Chuvas no Sul: surdos enfrentam desastre e falta de informações acessíveis*

Uma das lives do governador Eduardo Leite com tradução em Libras: surdos reclamam da falta de acessibilidade nas informações dos órgãos públicos sobre chuvas no Sul para os surdos (Foto: Reprodução)

Notícias e alertas climáticos sem acessibilidade aumentam a vulnerabilidade de pessoas com deficiência; intérpretes se unem para traduzir informações em Libras

Por Micael Olegário | ODS 13 • Publicada em 8 de maio de 2024 - 10:26 • Atualizada em 10 de maio de 2024 - 09:56

Uma das lives do governador Eduardo Leite com tradução em Libras: surdos reclamam da falta de acessibilidade nas informações dos órgãos públicos sobre chuvas no Sul para os surdos (Foto: Reprodução)
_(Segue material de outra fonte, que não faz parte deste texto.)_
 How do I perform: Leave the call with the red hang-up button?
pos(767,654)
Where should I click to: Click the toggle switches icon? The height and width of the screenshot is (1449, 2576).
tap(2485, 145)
*Esta reportagem sobre as chuvas no Rio Grande do Sul está disponível em Libras neste link e no final do texto

Vivenciar um desastre, mesmo com acesso a informações e alertas, é algo difícil e desesperador. Agora, imagine estar diante de tempestades intensas e enchentes sem o básico de notícias, sem saber para onde ir ou quais as melhores formas de se proteger. “Como fazemos para chamar a polícia, a defesa civil? Não têm canais de contato para que tenhamos segurança”, afirma Francine Pedrotti, presidente da Sociedade dos Surdos de Caxias do Sul (SSCS). Assim como a maioria das pessoas no Rio Grande do Sul, Francine se sentiu assustada e foi impactada pelo desastre ambiental que já deixou mais de 80 mortos e afetou mais de 1 milhão de pessoas no estado.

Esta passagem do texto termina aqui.